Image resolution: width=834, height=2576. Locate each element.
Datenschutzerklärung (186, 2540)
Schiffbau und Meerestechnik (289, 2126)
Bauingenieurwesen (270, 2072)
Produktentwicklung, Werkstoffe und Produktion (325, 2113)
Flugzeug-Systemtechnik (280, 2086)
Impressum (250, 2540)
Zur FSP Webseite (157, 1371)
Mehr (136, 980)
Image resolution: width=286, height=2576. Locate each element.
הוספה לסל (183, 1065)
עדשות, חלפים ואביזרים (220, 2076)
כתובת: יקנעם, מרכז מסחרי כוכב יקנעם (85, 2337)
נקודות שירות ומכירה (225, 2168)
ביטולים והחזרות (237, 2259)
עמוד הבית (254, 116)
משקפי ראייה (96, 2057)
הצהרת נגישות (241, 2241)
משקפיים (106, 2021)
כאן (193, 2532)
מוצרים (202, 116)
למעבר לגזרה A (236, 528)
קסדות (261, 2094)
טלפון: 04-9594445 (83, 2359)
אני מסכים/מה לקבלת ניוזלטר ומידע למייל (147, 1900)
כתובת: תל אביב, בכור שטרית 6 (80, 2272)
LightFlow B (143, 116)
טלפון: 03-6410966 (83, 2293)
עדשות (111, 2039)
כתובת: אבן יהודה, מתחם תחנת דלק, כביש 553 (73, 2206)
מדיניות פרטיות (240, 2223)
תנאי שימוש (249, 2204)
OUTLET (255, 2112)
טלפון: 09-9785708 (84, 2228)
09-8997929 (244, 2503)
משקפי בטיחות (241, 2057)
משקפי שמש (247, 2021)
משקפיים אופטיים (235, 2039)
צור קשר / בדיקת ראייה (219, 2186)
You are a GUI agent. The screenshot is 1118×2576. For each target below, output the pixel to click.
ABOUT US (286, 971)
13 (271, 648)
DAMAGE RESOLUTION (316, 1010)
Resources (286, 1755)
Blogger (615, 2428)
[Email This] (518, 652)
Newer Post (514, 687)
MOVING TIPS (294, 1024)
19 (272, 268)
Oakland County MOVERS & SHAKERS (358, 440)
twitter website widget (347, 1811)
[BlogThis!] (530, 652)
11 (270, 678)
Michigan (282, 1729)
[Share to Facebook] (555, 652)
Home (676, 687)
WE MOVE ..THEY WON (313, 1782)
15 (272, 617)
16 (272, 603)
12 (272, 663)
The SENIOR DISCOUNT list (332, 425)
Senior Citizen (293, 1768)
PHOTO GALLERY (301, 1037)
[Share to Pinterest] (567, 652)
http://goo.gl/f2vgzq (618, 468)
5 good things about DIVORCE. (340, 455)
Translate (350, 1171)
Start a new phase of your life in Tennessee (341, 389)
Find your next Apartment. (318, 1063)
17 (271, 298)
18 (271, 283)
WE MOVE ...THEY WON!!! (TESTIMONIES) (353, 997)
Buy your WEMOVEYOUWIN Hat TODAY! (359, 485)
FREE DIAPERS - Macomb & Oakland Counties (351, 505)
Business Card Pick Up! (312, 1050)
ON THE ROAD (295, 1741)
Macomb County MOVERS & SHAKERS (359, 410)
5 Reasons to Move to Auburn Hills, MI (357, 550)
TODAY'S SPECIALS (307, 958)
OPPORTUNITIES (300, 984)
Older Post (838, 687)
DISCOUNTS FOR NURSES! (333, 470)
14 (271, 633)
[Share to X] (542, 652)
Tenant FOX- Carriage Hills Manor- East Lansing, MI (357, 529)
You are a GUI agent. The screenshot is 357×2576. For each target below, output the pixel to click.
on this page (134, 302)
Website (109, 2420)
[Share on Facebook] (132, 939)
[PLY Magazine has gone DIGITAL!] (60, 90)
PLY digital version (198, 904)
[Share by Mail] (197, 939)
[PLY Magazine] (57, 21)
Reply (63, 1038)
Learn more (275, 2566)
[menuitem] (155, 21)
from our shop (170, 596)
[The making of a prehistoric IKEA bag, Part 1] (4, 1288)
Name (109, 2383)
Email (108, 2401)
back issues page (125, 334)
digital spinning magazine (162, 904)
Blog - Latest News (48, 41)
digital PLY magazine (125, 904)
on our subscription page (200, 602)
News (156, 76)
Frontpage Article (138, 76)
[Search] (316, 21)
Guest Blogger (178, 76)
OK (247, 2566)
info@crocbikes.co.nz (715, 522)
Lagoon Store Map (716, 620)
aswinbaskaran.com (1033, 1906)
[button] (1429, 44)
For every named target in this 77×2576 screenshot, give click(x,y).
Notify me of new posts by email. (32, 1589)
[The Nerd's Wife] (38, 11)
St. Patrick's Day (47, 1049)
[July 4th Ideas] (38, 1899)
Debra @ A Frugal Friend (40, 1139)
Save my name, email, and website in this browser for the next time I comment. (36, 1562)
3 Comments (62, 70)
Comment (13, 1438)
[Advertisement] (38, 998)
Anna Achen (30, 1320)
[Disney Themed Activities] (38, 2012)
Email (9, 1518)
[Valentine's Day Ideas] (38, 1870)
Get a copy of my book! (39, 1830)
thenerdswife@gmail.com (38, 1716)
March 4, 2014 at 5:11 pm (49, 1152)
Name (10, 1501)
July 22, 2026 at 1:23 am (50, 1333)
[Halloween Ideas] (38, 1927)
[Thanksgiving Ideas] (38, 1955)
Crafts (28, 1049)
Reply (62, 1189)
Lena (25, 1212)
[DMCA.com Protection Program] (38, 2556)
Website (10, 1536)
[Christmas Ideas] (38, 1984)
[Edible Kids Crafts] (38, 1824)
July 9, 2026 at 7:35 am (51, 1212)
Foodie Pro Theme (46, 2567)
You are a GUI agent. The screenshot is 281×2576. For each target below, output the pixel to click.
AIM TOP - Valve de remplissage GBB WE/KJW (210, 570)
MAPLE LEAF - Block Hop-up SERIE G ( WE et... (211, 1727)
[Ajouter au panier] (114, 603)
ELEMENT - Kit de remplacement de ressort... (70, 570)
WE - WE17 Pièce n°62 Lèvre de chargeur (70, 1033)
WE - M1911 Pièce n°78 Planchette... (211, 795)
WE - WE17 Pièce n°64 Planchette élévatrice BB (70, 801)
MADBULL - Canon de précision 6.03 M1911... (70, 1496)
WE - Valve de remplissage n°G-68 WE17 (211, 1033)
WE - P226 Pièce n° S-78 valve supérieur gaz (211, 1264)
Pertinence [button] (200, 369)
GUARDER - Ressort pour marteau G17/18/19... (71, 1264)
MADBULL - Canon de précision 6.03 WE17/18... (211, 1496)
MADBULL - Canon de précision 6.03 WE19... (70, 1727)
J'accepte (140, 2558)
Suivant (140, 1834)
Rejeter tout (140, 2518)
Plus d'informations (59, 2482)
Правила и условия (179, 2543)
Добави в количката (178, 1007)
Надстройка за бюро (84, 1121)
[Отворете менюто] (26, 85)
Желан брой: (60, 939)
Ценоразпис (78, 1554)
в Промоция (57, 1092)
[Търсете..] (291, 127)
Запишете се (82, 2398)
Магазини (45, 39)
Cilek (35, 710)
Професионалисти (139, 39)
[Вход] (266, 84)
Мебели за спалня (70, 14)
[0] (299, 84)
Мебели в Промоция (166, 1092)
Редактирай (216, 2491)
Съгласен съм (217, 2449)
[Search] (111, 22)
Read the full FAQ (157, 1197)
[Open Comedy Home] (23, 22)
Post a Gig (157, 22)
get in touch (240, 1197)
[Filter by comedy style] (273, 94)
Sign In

* _YOUR INSTRUCTIONS_
Copy each line holding "Canon" from the material above.

* _RESULT_
MADBULL - Canon de précision 6.03 M1911... (70, 1496)
MADBULL - Canon de précision 6.03 WE17/18... (211, 1496)
MADBULL - Canon de précision 6.03 WE19... (70, 1727)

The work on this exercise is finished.